No matter which strategy the police employ, the intent is clearly to frighten the activist into stopping their activities, and to collect information about their networks. Police often demand that the activists themselves become informants and spy on other overseas students and organizations.


I have heard similar stories from activists across the U.S., Canada, and Europe. In Europe, several activist organizations are all but dissolved after constant harassment from CCP agents made them too afraid to contact one another. Some told me they were even followed, despite living outside China, which made them so afraid they ceased their activities altogether and went into hiding. A student on an American campus was threatened with violence by a classmate, who told her he would hurt her so she couldn’t continue to post anti-CCP content.




From speaking with activists, I have learned several key facts about the CCP’s tactics for transnational repression. First, the significance of the internet for surveillance purposes cannot be understated. It enables direct surveillance by CCP agents and creates new platforms for self-censorship. Second, students who support the CCP pose a threat to Chinese students’ freedom of speech. They may report on their classmates, or threaten them directly. Third, the fact that most Chinese students have family members back home makes them uniquely vulnerable to “hostage” style questioning and pressure from the authorities.


So far, it seems that most of the information the Chinese police have on activists comes from online surveillance of social media and websites. But, there are still real concerns about informants within the Chinese diaspora community. Even though the recent activities by U.S. law enforcement against informants have been widely positively received by the Chinese activist community, they need direct and concrete support from universities and the government in protecting their safety from the CCP’s still-pervasive influence, both online and on the ground.


From Chinese students’ point of view, these are real, serious risks that create a chilling effect on activism and speech.

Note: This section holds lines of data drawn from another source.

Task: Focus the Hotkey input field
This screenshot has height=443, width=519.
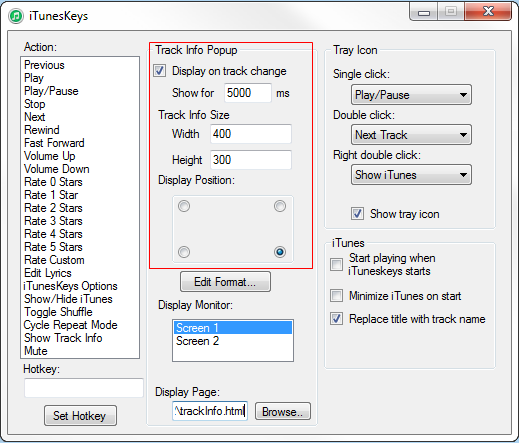Action: tap(84, 388)
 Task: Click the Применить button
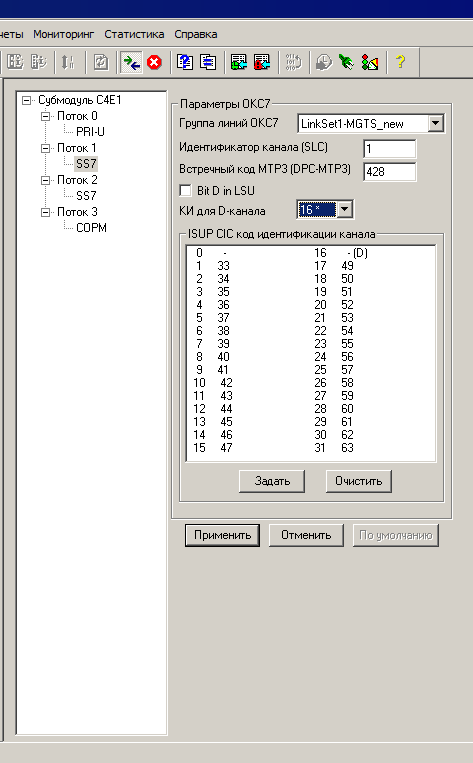point(222,535)

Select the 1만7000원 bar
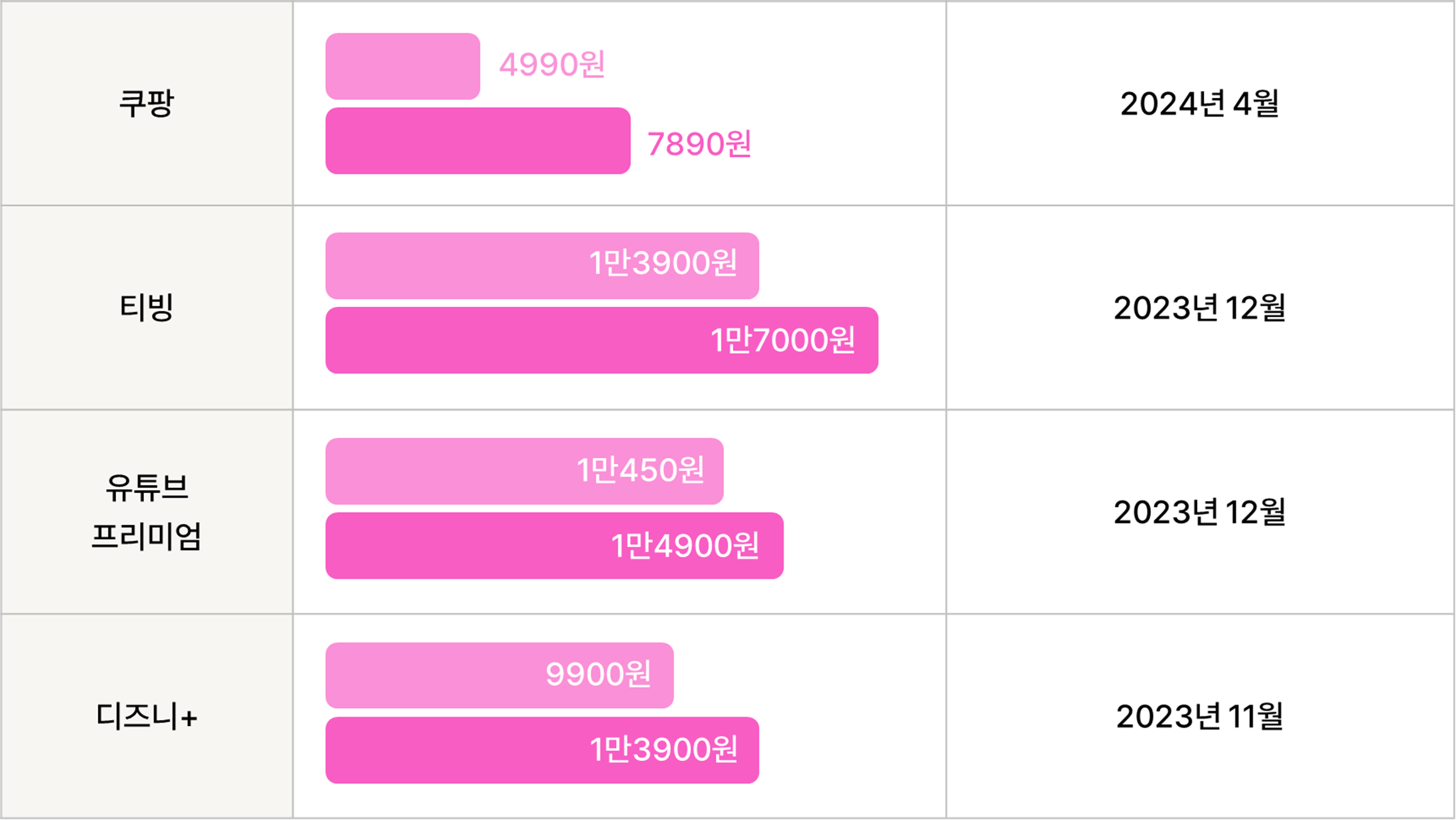(602, 340)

The situation does not show signs of improvement; to the contrary, concerning cases have proliferated in recent years. We should seek to protect Chinese students and enable them to enjoy the freedom of speech that should be guaranteed in America.




  1. Universities should be proactive in protecting the rights of free speech of Chinese students, especially against material risks

    1. New students who arrive should be given some sort of rights training, with an emphasis on free speech

    2. Students should be warned that they can be prosecuted for threats or taking threatening actions against other students

    3. Chinese Scholars Associations (CSAs) have been an extension of the CCP’s influence on college campuses. These organizations harbor student informants and create a chilling environment of fear for Chinese student communities. They should be required to disclose their associations with the Chinese Embassy and other affiliates.


  1. Students faced with CCP repression often feel confused and afraid, which renders them unable to resist under pressure. We need to establish channels to connect Chinese students with relevant government offices and institutions so that incidents can be understood quickly and help can be provided in an effective, safe, and timely manner.


  1. Online surveillance and data leaks should be a major concern for legislation and enforcement.